The physical and kinematical quantities of observational interest in cosmology are the energy density ρ, bulk viscous pressure \(\overline{p}\), pressure p, Hubble’s parameter H, coefficient of bulk viscosity ζ, scalar field ϕ, string tension density λ Spatial volume V, Scalar expansion θ, Shear scalar σ 2 and mean anisotropy parameter A h , for the model Eq. (30) are given by

$$\begin{aligned} & 8 \pi\rho = \frac{\omega}{2} \phi_{0}^{2} t^{\frac{- 6}{1+ q}} + \alpha^{2} t^{\frac{- 6 m}{(2 m +1)(1+ q )}} - \frac{9 m ( m +2)}{ ( 2 m +1 )^{2} (1+ q )^{2} t^{2}} \end{aligned}$$
(31)
$$\begin{aligned} & \begin{aligned}[b] 8 \pi \overline{p} &= \frac{\omega}{2} \phi_{0}^{2} t^{\frac{- 6}{1+ q}} + \frac{1}{t^{2}} \biggl[ \frac{9 ( m^{2} + m +1 )}{ ( 1+ q )^{2} ( 2 m +1 )^{2}} \\ &\quad {}- \frac{3 ( m +1 )}{ ( 2 m +1 ) ( 1+ q )} \biggr] \end{aligned} \end{aligned}$$
(32)
$$\begin{aligned} & \begin{aligned}[b] 8 \pi p &= \varepsilon_{0} \biggl[ \frac{\omega}{2} \phi_{0}^{2} t^{\frac{- 6}{1+ q}} + \alpha^{2} t^{\frac{- 6 m}{ ( 2 m +1 ) ( 1+ q )}} \\ &\quad {}- \frac{9 m ( m +2 )}{ ( 2 m +1 )^{2} ( 1+ q )^{2} t^{2}} \biggr] \end{aligned} \end{aligned}$$
(33)
$$\begin{aligned} &H =\frac{1}{ ( 1+ q ) t} \end{aligned}$$
(34)
$$\begin{aligned} & \begin{aligned}[b] 8 \pi\zeta &= \frac{( \varepsilon_{0} - \varepsilon )}{3} ( 1+ q ) t \biggl[ \frac{\omega}{2} \phi_{0}^{2} t^{\frac{- 6}{1+ q}} + \alpha^{2} t^{\frac{- 6 m}{ ( 2 m +1 ) ( 1+ q )}} \\ &\quad {}- \frac{9 m ( m +2 )}{ ( 2 m +1 )^{2} ( 1+ q )^{2} t^{2}} \biggr] \end{aligned} \end{aligned}$$
(35)
$$\begin{aligned} & \phi = \biggl[ \frac{ ( n +2 )}{2} \bigl( \phi_{0} t^{\frac{ ( q - 2 )}{ ( 1+ q )}} + t_{0} \bigr) \biggr]^{\frac{2}{n +2}} \end{aligned}$$
(36)
$$\begin{aligned} &8 \pi \lambda = \alpha^{2} t^{\frac{- 6 m}{(2 m +1)(1+ q )}} - \frac{9( m - 1)}{ ( 2 m +1 )^{2} (1+ q )^{2} t^{2}} \end{aligned}$$
(37)
$$\begin{aligned} &V = t^{\frac{3}{1+ q}} \end{aligned}$$
(38)
$$\begin{aligned} &\theta = \frac{3}{ ( 1+ q ) t} \end{aligned}$$
(39)
$$\begin{aligned} &\sigma^{2} = \frac{3 ( m - 1)^{2}}{[ ( 2 m +1 ) ( 1+ q ) t ]^{2}} \end{aligned}$$
(40)
$$\begin{aligned} &A_{h} = \frac{4}{3} \end{aligned}$$
(41)

It is well known that one can study the behavior of the above physical and kinematical parameters either by observing the analytical expressions or by graphical representation.
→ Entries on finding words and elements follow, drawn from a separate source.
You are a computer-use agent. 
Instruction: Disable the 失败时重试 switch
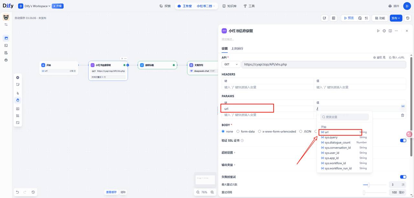[x=403, y=177]
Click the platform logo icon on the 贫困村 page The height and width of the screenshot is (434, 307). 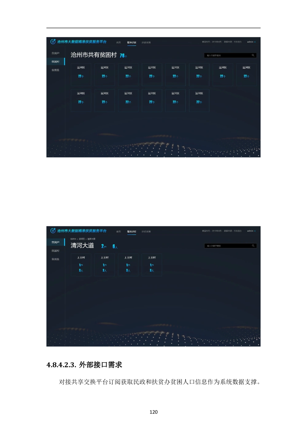[53, 42]
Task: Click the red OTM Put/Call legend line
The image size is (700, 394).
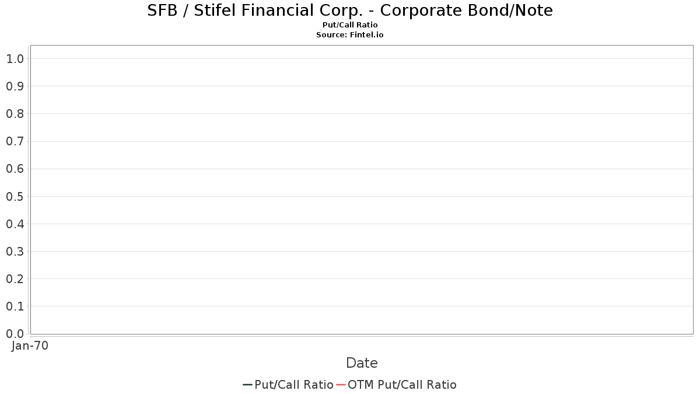Action: 341,385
Using the former procedure, from the above results, we can observe that the model (30) has no initial singularity i.e., at t=0. The spatial volume of the model increases as t increases, showing the expansion of the universe since 1+q>0. We also observe that all the other physical and kinematical quantities except the scalar field ϕ diverge at the initial epoch, i.e., at t=0 and they all approach zero as t becomes infinitely large. It can also be seen that, since A h ≠0, the model remains anisotropic throughout the evolution of the universe. However, the model becomes isotropic for m=1 and α=0. and the universe will be in a state of accelerated expansion. In this particular case, the string tension density vanishes and strings, in the isotropic accelerated expanding universe, do not survive. Also, since this model remains anisotropic throughout, it will be useful to discuss the structure formation at the early stages of evolution of the universe in scalar-tensor cosmology.

5 Conclusions

In this paper, we have studied the Bianchi type-III string cosmological model with bulk viscosity in Saez and Ballester (1986) scalar-tensor theory of gravitation. Scalar field cosmology is very important in the study of early universe and particularly in the investigation of inflation. It is observed that the model obtained is non-singular and expanding which is in accordance with recent observations. It is also observed that all the physical and kinematical parameters of cosmology diverge at the initial epoch and they approach zero for large t. The bulk viscosity decreases with time so that we get, ultimately, inflationary model. This will help us to study the role of scalar fields and the influence of bulk viscosity on the evolution of homogeneous and anisotropic Bianchi type-III models.